並行して、患者会とも連携した「がん教室」を定期的に開催し、がん情報について伝え話し合う場を、地元の人たちと設けてきました。すると、それまで代替治療の本を愛読してきた利用者に変化も出てきたそうです。

詳しくはこちらの記事をご覧ください。

「そして彼はがん標準治療否定本と距離を置いた 名古屋の図書館の奮闘」(朝日新聞デジタル「Re:Ron」)
https://www.asahi.com/articles/ASRD54279RD4ULLI00D.html

藤坂さんが館長を兼務する守山図書館にも取り組みを広げ、読み書きが難しい「ディスレクシア」の当事者である中学生に講演してもらったりもしています。

書店、出版社、図書館…本にかかわる3つの仕事を経て

藤坂さんは大学を卒業後に書店チェーン「フタバ図書」(本社・広島市)に入り、大手書店チェーン「丸善」に転じて名古屋栄店長などを務めた後、児童書専門の出版社「偕成社」へ。
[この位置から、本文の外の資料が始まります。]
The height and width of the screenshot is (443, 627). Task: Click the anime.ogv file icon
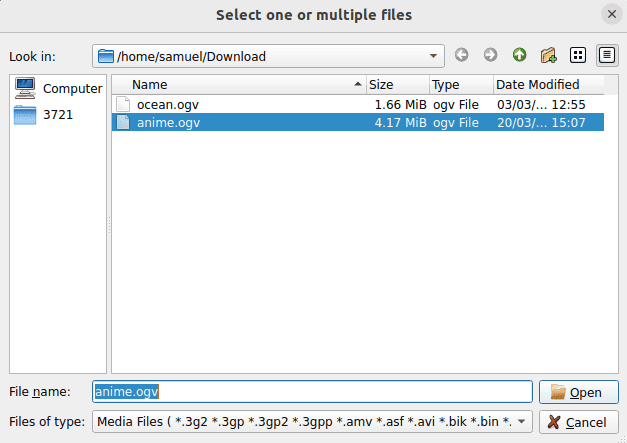[x=122, y=123]
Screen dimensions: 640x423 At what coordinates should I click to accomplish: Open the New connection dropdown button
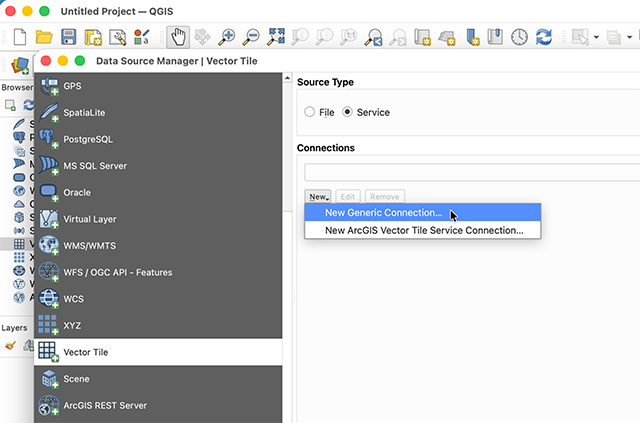318,197
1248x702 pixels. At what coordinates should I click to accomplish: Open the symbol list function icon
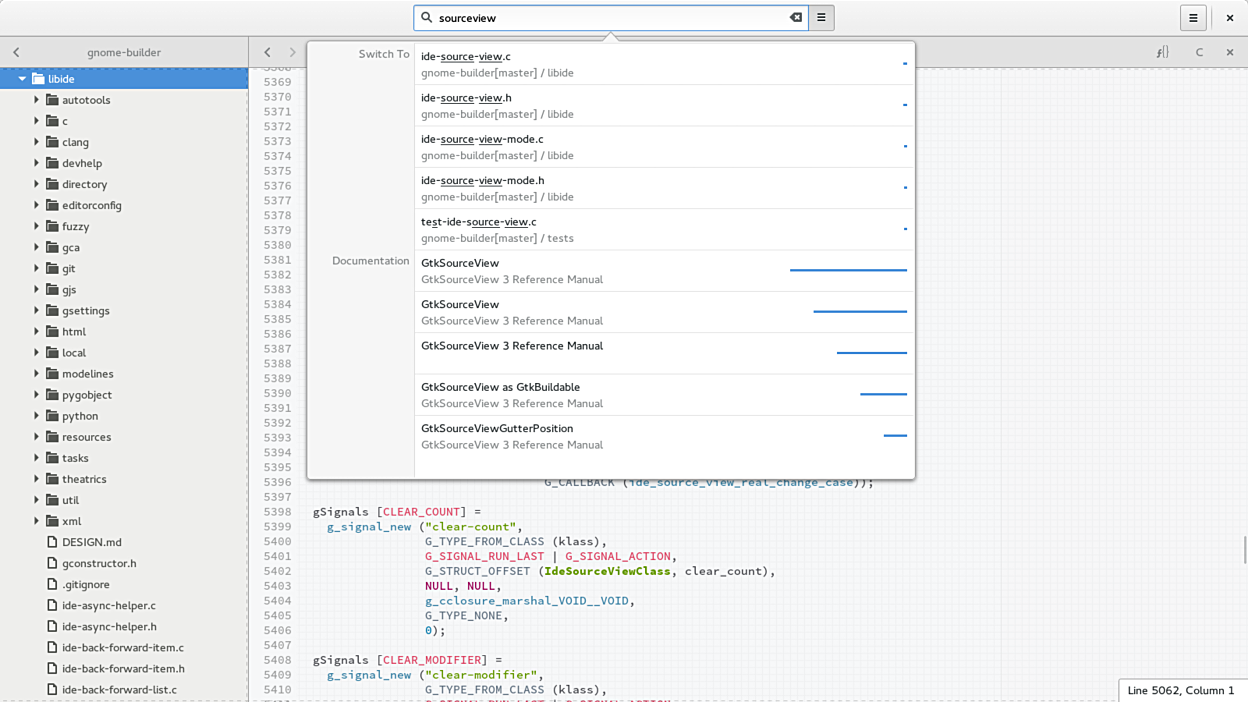pyautogui.click(x=1162, y=52)
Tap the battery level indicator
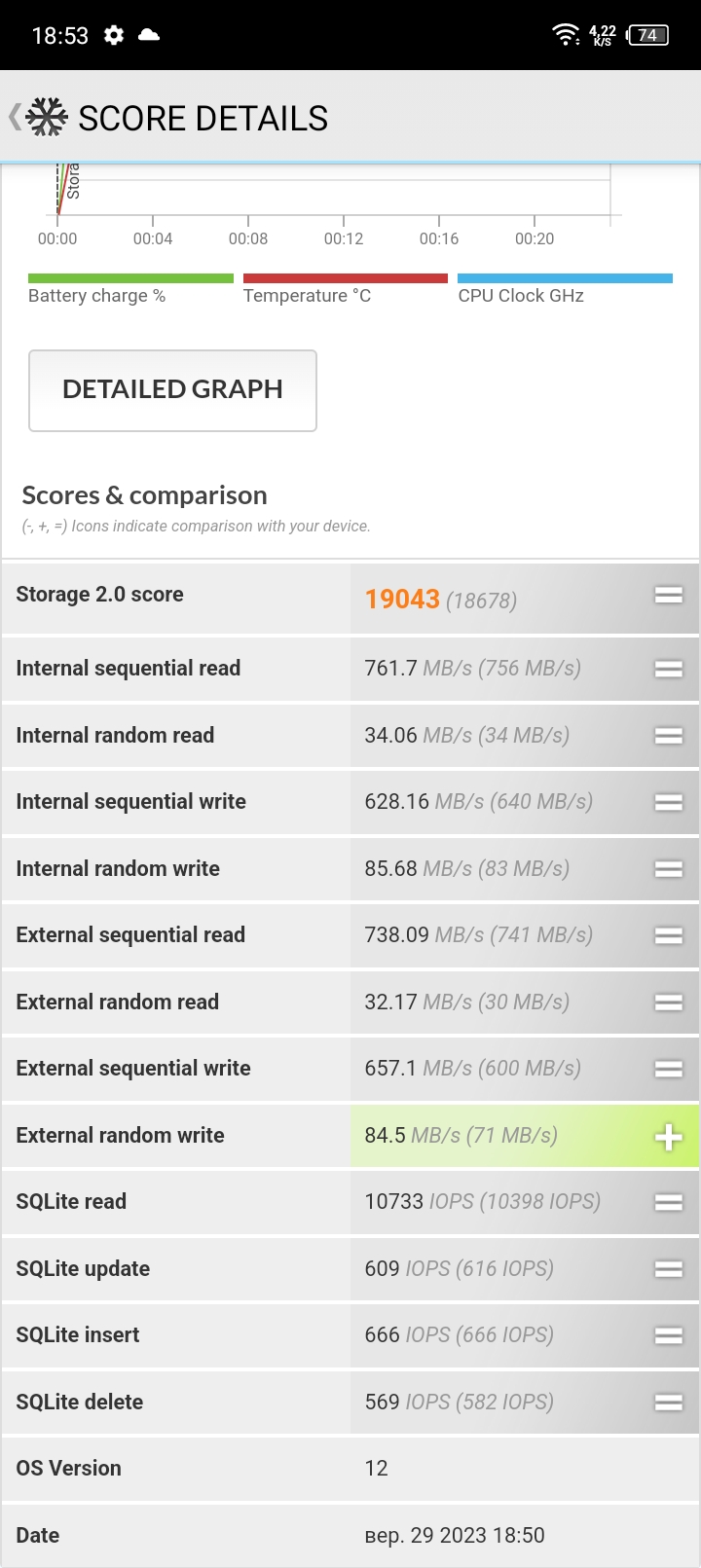This screenshot has height=1568, width=701. [x=648, y=35]

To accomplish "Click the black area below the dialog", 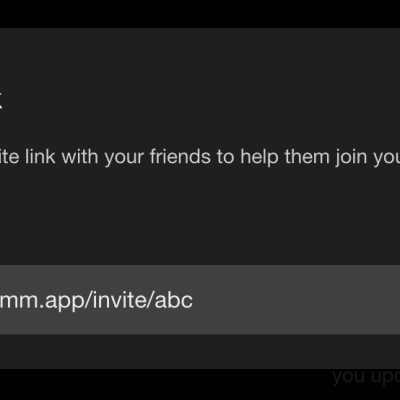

書店員で選ぶ「本屋大賞」の立ち上げにも携わりました。司書の資格を取り、2020年2月から志段味図書館で館長に。つまり、書店・版元・図書館という3つの立場で多様に、本とかかわり続けています。それだけに、図書館の棚作りや展示物にも、書店員として長く培ったセンスが感じられます。

名古屋市志段味図書館の「がん情報コーナー」で、館長の藤坂康司さん=2022年9月、藤えりか撮影
名古屋市志段味図書館の「がん情報コーナー」で、館長の藤坂康司さん=2022年9月、藤えりか撮影

デジタル化が進んだ今、図書館もオンラインで蔵書を検索したり、借りたい本を遠方からもリクエストしたりできるようになりました。デジタルアーカイブの進化は、事情で足を運べない人がさまざまな情報を得られる点で、SDGsの理念にもかなっています。

同時に、蔵書を手に取れる場を持ち続け、利用する人たちが司書さんと対面で言葉を交わしながら情報を得られるのもまた、物理的な建物を持つ図書館ならでは、です。本の貸し出しにとどまらず、イベントなどを通して学びを広げ、参加者同士で互いに議論を交わす――。志段味の取り組みからは、地域の小規模な図書館のあり方について考えさせられます。